Однако на этом этапе мы все еще собираем свидетельства, подтверждающие наличие некой общей модели. Более глубокое объяснение появится в последующих главах, по мере погружения в механизмы микровзаимодействий.

Наступательная паника и дисбаланс потерь в пользу одной из сторон в решающих сражениях

Подобные зверства с нарастающей в течение длительного времени динамикой поистине ужасают. Однако тот или иной масштаб кровавых бесчинств довольно часто случается в ходе военных действий, поскольку решающие военные победы, как правило, достигались в те моменты, когда складывались условия, в конечном итоге приводившие к наступательной панике.

Хорошим примером такого рода выступает битва при Азенкуре, состоявшаяся в 1415 году, когда английская армия численностью 6–7 тысяч человек (ее основу составляли лучники) разгромила французское войско численностью около 25 тысяч человек, состоявшее преимущественно из тяжеловооруженных рыцарей, одна часть которых вступила в бой верхом, а другая спешилась. С французской стороны погибло около шести тысяч человек, а у англичан потери составили несколько сотен раненых и небольшое количество убитых [Keegan 1976: 82–114]. Как это стало возможным? Каким образом меньшая по размеру армия смогла победить численно превосходящего противника и отделаться потерями, которые в соотносительных показателях были гораздо меньше? Секрет численности армий в эпоху, когда сражения были контактными, заключался в том, что большое количество солдат имело значение лишь в том случае, если их действительно можно было подвести вплотную к противнику, чтобы нанести ему удар. Англичане выбрали позицию на лугу шириной в несколько сотен ярдов, расположенном между двумя лесами. Когда французы, располагая гораздо более крупными силами, пошли в атаку на эту воронку, их передовая линия по численности была, возможно, примерно такой же, как и передовая линия англичан, хотя позади толпилась гораздо более многочисленная группа. Во время первой французской атаки закованные в броню конные рыцари почти прорвали передовую английскую линию – остановить наступление удалось лишь благодаря тому, что лошади французов натолкнулись на ряд заостренных кольев, которые англичане вбили в землю для защиты своих позиций. Как указывает Киган,

это нападение на мгновение устрашило англичан.
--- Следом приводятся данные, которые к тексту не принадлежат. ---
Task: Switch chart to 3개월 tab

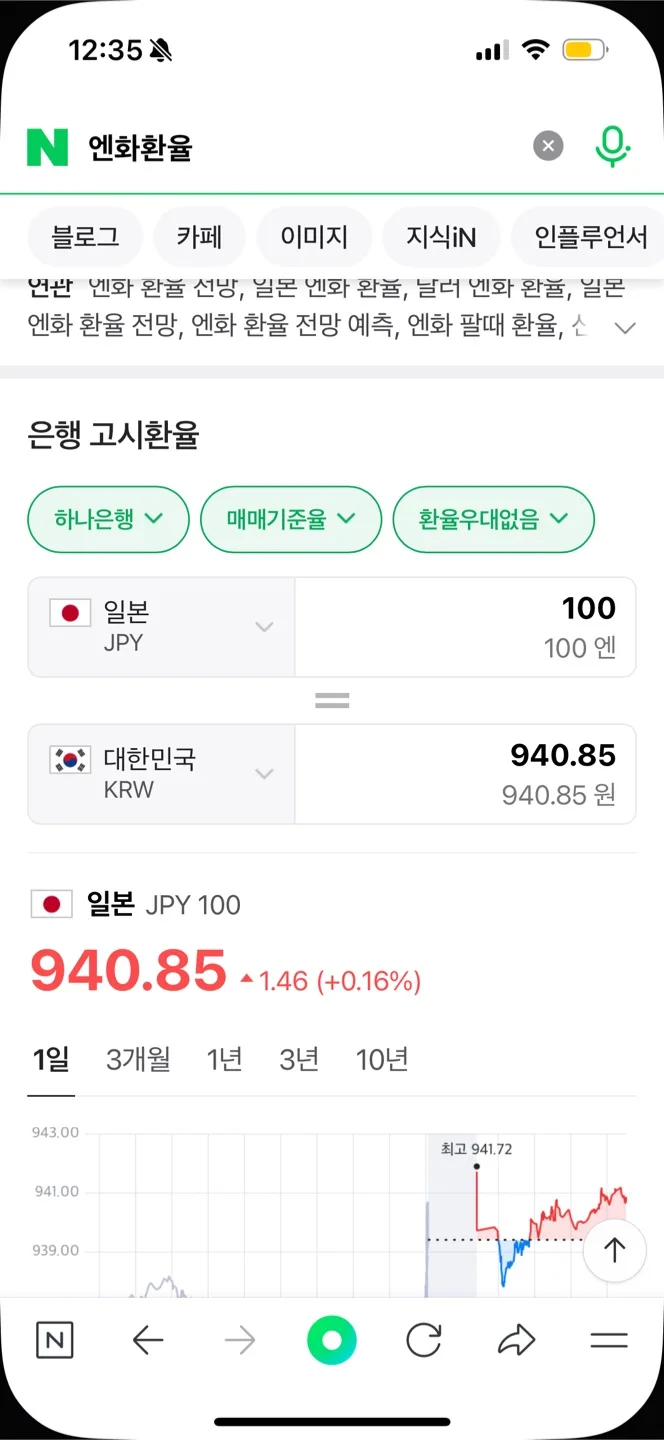Action: (x=138, y=1060)
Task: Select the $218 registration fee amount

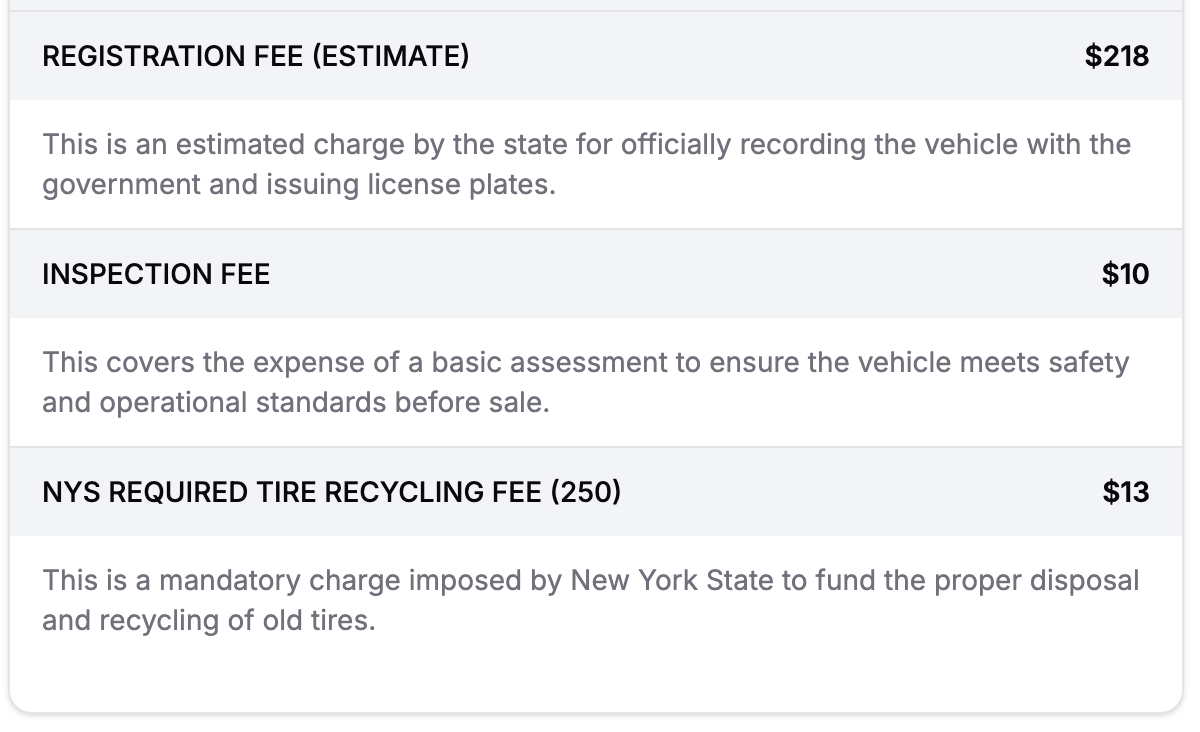Action: pyautogui.click(x=1117, y=56)
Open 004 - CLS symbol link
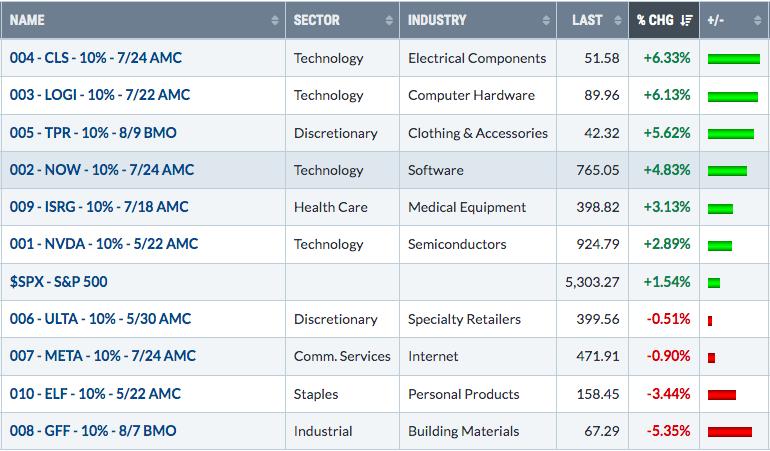The width and height of the screenshot is (770, 451). click(x=96, y=58)
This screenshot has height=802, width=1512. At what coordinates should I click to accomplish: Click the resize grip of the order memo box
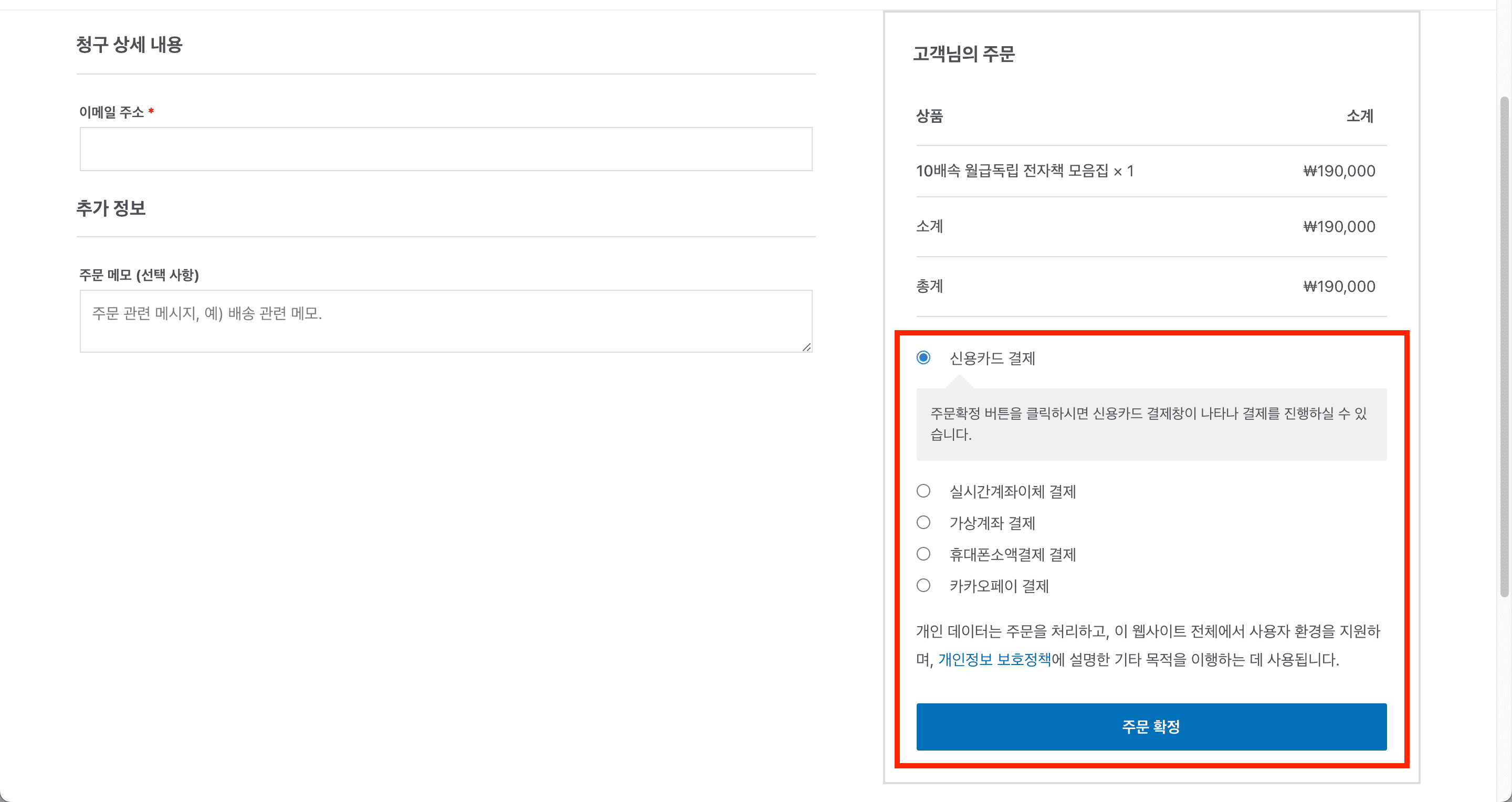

Но тяжело вооруженные французские всадники, которые были вдвое выше англичан от земли и перемещались со скоростью 10–15 миль в час на боевых лошадях со стальными подковами и гротескными попонами, остановились всего в нескольких футах от противника. А когда они ускакали, английские лучники со всем своим яростным гневом, пришедшим вместе с избавлением от внезапной опасности, натянули свои луки и стали метко стрелять вслед французам – многие их лошади были поражены стрелами, а другие обезумели во время беспорядочного бегства [Keegan 1976: 96].

Лошади были не настолько хорошо покрыты броней, как французские всадники, почти полностью защищенные стальными доспехами, были более уязвимы для английских стрел, а также больше подвержены панике. Как отмечает Киган [Keegan 1976: 93], звук стрел, лязгающих по доспехам, должно быть, создавал жуткую какофонию, которая оказывала в основном психологическое, а не физическое воздействие; эту напряженную атмосферу усиливали вопли раненых лошадей. Когда французские конники на мгновение отпрянули, они врезались в надвигавшихся сзади собственных товарищей, создав огромный затор. Солдаты в тяжелых доспехах валились на землю и не могли подняться под грузом брони весом 60–70 фунтов [27–32 килограмма], а также из‑за того, что спотыкающиеся воины падали друг на друга. Раненые лошади метались по полю боя, топча солдат и усугубляя давку.